One late night, Xiaoman was crying terribly. Nanzhi sat on the living room floor with the baby in her arms, her hair a mess, two buttons on her pajamas done up wrong. When she saw me come home, she looked at me as if I were her lifeline.
“Yanzhou, I’m scared,” she said.
That day, I had just been lectured by investors for three hours straight. My head was still buzzing.
“There are so many people at home. What are you still scared of?” I yanked off my coat with too much force. “Nanzhi, can you stop always imagining the worst?”
Holding Xiaoman, she went completely rigid.
Even now, I still remember the look in her eyes.
It wasn’t anger.
It was a door shutting from the inside.
The next morning, I saw the note she had left on the dining table.
There was no accusation on it, only one very small line: I know you’re exhausted, but I didn’t break on purpose.
I crumpled the note in my palm, then smoothed it out again, wanting to go to the bedroom and apologize to her. But just then, my phone rang. My assistant said the investors had arrived at the company early and everyone was waiting for me.
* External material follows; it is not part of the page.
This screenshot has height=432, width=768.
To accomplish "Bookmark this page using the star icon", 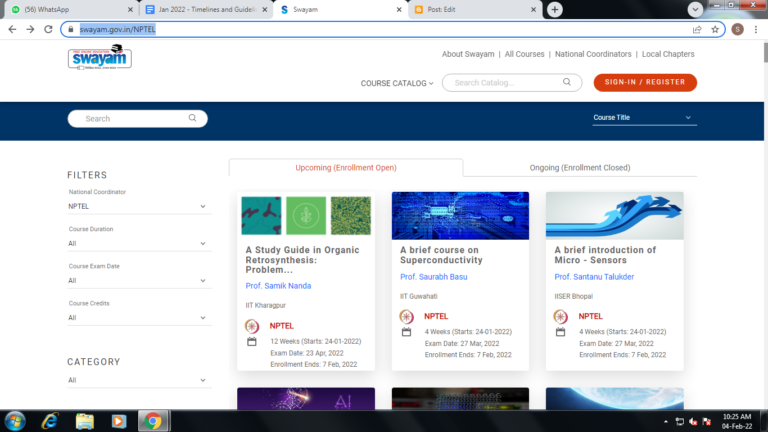I will click(715, 29).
I stood in the bedroom doorway and saw Nanzhi sitting on the edge of the bed with her back to me. Xiaoman was asleep in her arms.
“I’ll talk to you when I get back tonight,” I said.
She didn’t turn around. She only gave a soft hum.
That night, I didn’t come home.
The investors arranged a last-minute dinner, and I drank until the early hours of the morning. By the time I got home, Nanzhi was already asleep. She had stuck the note on the refrigerator. One corner of the paper had curled up, like a tiny wound about to peel away.
I saw it when I passed by.
But I didn’t stop.
Some mistakes don’t happen with a crash.
Sometimes, they are simply you passing by someone’s pain again and again, while telling yourself you’ll deal with it tomorrow.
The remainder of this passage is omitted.